I felt good about the trial. I liked playing mentor to new lawyers like Henry. Also, I was excited—the whole office was excited—about the burgeoning corruption investigation. This trial was the warm-up act, the first rollout.
I was also happy about the trial because of a little deception I was perpetrating on the court. The trial would take no more than one day, but when I saw that we were calendared for Wednesday, July 3, I told Henry to inform the clerk’s office that we expected to need two days. Everybody blocked out Wednesday the third and Friday the fifth for trial. The fourth, of course, was a holiday. So if we actually did wrap up trial on Wednesday, and we all celebrated July 4 on Thursday, we’d have Friday the fifth completely open. Voilà! I’d created a four-day weekend!
Every year on July 4, the city has a celebration at Rokeby Park, with an evening concert by the state symphony orchestra, ending with an exorbitant fireworks display. No matter how cynical you are, it’s hard not to feel some civic pride in the renaissance of this once-rotting mill town that has clawed its way back from the despair and economic desperation of the ’70s and ’80s.

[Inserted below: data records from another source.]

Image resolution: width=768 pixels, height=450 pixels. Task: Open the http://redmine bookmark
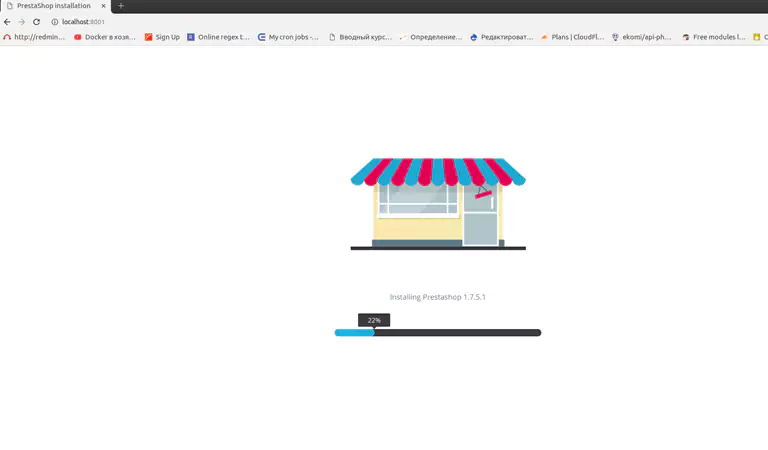click(34, 37)

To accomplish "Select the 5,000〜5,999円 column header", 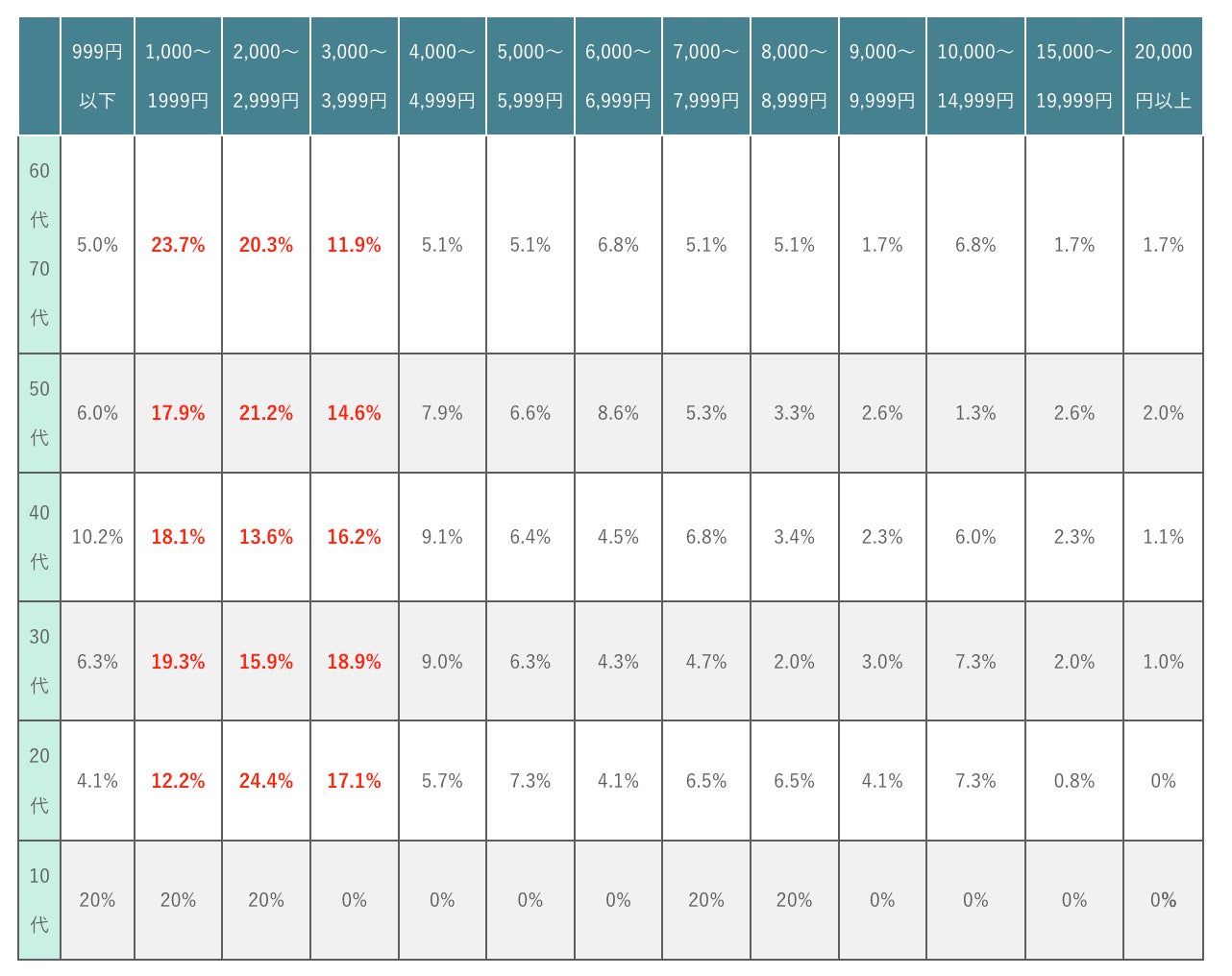I will tap(530, 76).
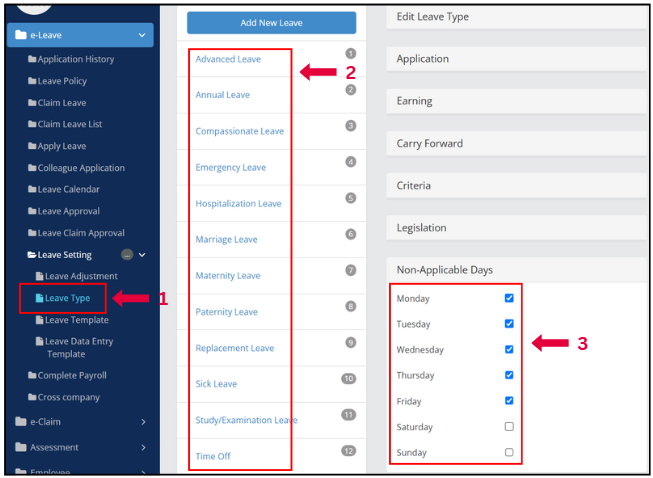Expand the e-Claim menu arrow

[143, 421]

Barnaby was especially looking forward to the fireworks. Tina kept warning him that the booms and pops could be scary, but he wasn’t having it. He just ran around the house screaming “Boom!” and throwing his hands in the air.
We had invited the extended family over for a barbecue before the concert on the Fourth. On the fifth, if my scheme worked, Tina and Barn and I would drive up to our cabin on the lake for the weekend to formally celebrate Barn’s birthday.
Adding to all this, Tina and I were quietly celebrating another milestone. Two years earlier Tina had had a malignancy removed from her left breast. The surgery went well, but a year and a half later, her doctor found “something of concern” in the latest mammogram. He wanted to give it six months and then look again. Now the six months were over, and the follow-up exam, done just two days before Barn’s birthday, had given Tina a clean bill of health. We were confident and excited about our future.